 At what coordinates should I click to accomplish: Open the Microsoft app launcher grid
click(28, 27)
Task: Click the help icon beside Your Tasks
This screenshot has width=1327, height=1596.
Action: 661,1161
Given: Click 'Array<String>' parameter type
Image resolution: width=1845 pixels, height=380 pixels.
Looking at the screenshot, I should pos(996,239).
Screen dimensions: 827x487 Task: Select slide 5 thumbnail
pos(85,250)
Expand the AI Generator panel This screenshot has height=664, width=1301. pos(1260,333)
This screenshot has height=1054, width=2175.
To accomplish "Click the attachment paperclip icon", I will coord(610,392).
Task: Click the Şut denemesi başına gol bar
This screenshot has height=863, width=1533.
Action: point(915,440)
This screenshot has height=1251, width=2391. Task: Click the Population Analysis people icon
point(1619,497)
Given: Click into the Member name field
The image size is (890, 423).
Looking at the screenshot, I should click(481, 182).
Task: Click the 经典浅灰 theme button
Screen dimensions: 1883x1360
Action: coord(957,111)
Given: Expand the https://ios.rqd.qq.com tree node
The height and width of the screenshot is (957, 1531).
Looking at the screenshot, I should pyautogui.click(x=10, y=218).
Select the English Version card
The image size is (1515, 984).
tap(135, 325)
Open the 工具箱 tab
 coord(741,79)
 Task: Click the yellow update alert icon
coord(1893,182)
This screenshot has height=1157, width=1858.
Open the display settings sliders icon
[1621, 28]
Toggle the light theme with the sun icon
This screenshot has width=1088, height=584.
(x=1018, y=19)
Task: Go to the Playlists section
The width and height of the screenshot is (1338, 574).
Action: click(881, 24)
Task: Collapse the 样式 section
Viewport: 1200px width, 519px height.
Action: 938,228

= = =

Please copy only the lines between the first line of the entries and the line with "Given: Click 'Array<String>' parameter type", keeping those two end lines as well, exactly as written.

 At what coordinates should I click to accomplish: Open the Microsoft app launcher grid
click(28, 27)
Task: Click the help icon beside Your Tasks
This screenshot has width=1327, height=1596.
Action: 661,1161
Given: Click 'Array<String>' parameter type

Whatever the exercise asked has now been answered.